A multidisciplinary research team at Johns Hopkins Kimmel Cancer Center has identified critical immune system defects that explain why pancreatic cancer remains largely resistant to immunotherapy treatments. The findings, published in Cancer Cell in November 2022, emerge from an ongoing platform trial that has been evaluating immunotherapy approaches in pancreatic cancer patients since 2015.
Platform Trial Reveals Tumor Microenvironment Barriers
The research was led by Dr. Lei Zheng, co-director of the Pancreatic Cancer Precision Medicine Center of Excellence Program, alongside Dr. Elizabeth Jaffee, deputy director of the Johns Hopkins Kimmel Cancer Center, and Dr. Elana Fertig, director of oncology quantitative sciences. The team employed multi-omic strategies to analyze banked biospecimens, examining the genetic alterations, transcriptomes, and protein expression patterns within pancreatic cancer tumor microenvironments.
The platform trial design enables researchers to use generated data to advance immunotherapy development within the same ongoing study, according to Zheng. This approach allows for continuous refinement of treatment strategies based on emerging findings.
Two Critical Immune Defects Identified
The study examined two established immunotherapy approaches: anti-PD-1 checkpoint inhibitors, which block immune checkpoints that cancer cells exploit to evade immune responses, and GVAX, a therapeutic vaccine designed to stimulate patients' immune systems to attack cancer cells. These treatments were studied both individually and in combination.
Despite treatment with these immunotherapies, researchers identified two fundamental problems in pancreatic cancer's characteristically "cold" tumor microenvironment. First, T-cells remain exhausted and insufficiently active even after immunotherapy intervention. Second, infiltrating myeloid cells actively prevent T-cell activation against pancreatic cancer cells.

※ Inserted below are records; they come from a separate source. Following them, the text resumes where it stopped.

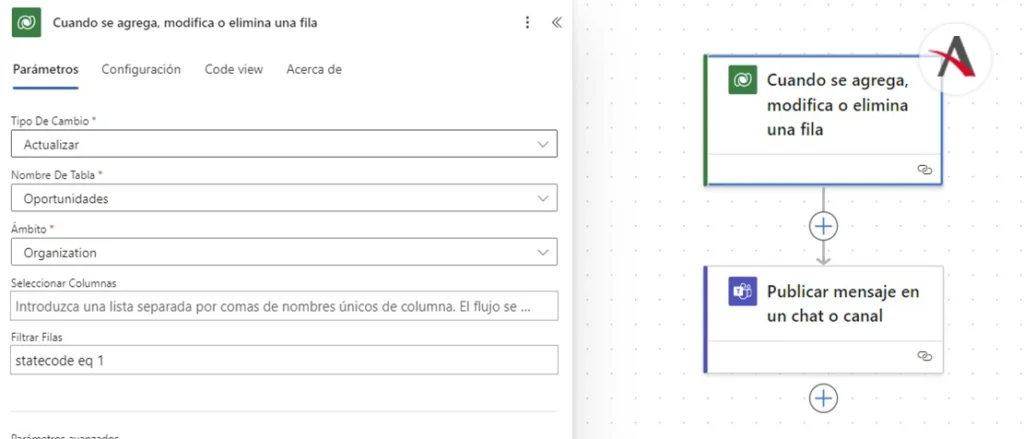This screenshot has width=1024, height=439.
Task: Open the three-dot more options menu
Action: pyautogui.click(x=528, y=22)
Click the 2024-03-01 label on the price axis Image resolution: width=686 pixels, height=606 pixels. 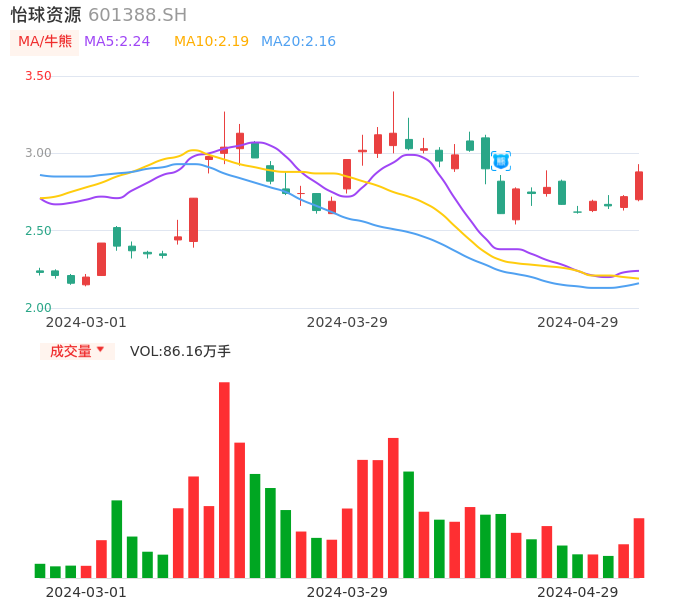(x=86, y=322)
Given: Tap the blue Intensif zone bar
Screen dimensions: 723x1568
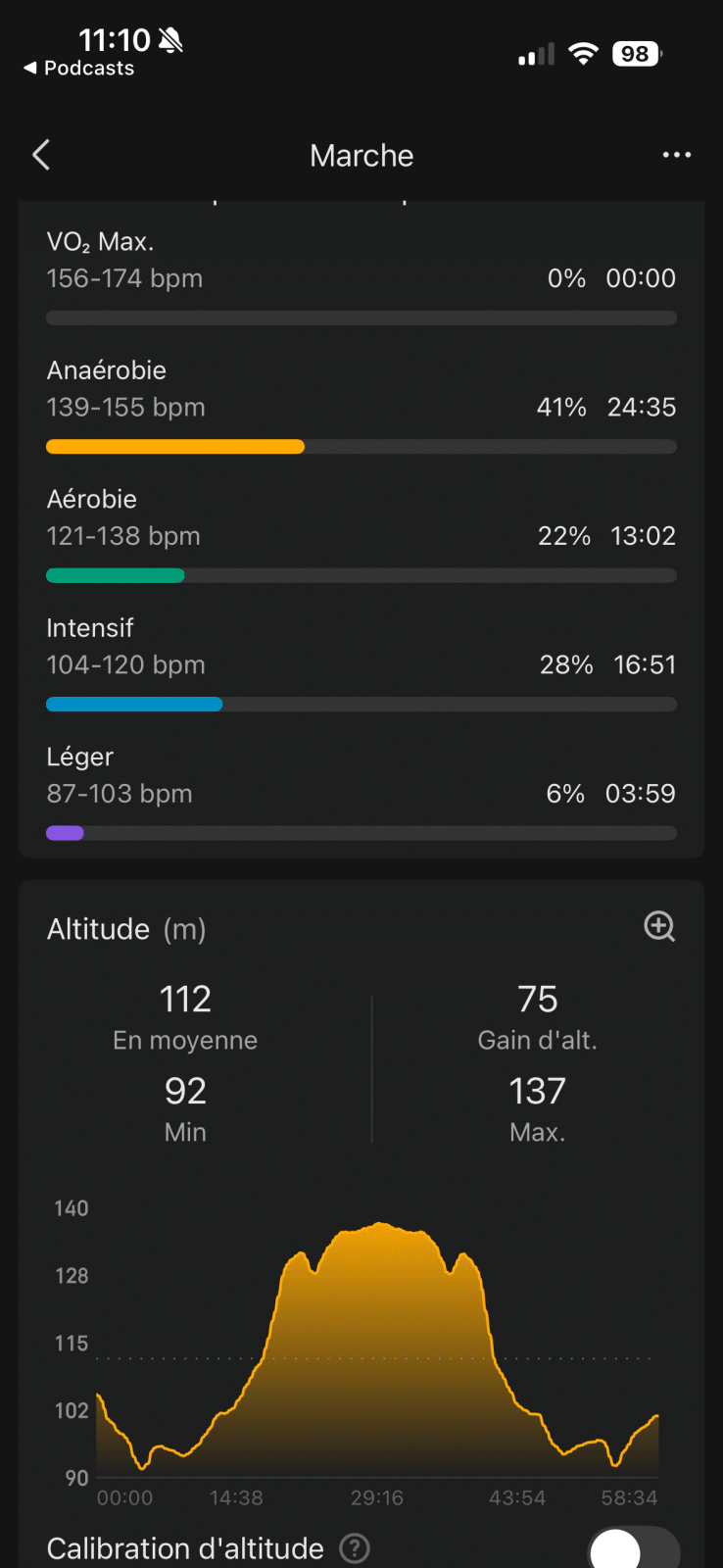Looking at the screenshot, I should 134,705.
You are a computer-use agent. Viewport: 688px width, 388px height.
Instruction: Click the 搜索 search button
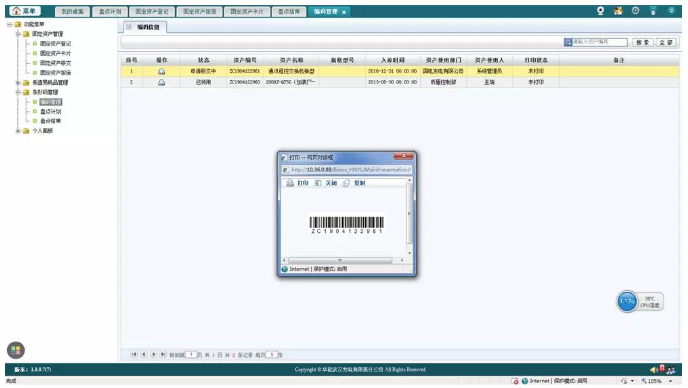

Neutrophil Hijacking Mechanism Discovered
A particularly significant finding involved the role of neutrophils, immune cells normally created to fight infections. Zheng explained that pancreatic cancer cells hijack these neutrophils, converting them into suppressors of T-cell activation. This hijacking mechanism represents a major component of the myeloid cell dysfunction that undermines immunotherapy effectiveness.
The discovery of this neutrophil reprogramming provides new insight into why pancreatic cancers maintain their immunosuppressive microenvironment despite treatment with current immunotherapy approaches.
New Combination Strategies Under Investigation
Based on these findings, researchers have initiated testing of two novel treatment combinations. The first strategy combines anti-CD137 agonist antibody treatment with anti-PD-1 immunotherapy to enhance T-cell activation. The second approach pairs anti-IL-8 neutrophil-blocking antibody treatment with anti-PD-1 immunotherapy to prevent T-cell inactivation.
These new combination strategies directly target the identified defects: the CD137 agonist aims to overcome T-cell exhaustion, while IL-8 blockade seeks to neutralize the immunosuppressive neutrophil activity.
Clinical Context and Significance
Pancreatic cancer represents one of the most challenging malignancies, with a five-year survival rate of approximately 10%. The disease's resistance to immunotherapy has been a major obstacle in improving patient outcomes, making these mechanistic insights particularly valuable for future therapeutic development.
The platform trial receives support from the National Cancer Institute, National Institutes of Health, US Department of Health and Human Services, Sidney Kimmel Comprehensive Cancer Center at Johns Hopkins, and Bristol-Myers Squibb. This collaborative funding structure enables the comprehensive multi-omic analysis required to understand the complex tumor-immune interactions in pancreatic cancer.
The identification of specific immune defects provides a roadmap for developing more effective immunotherapy combinations, potentially transforming treatment approaches for this historically treatment-resistant cancer type.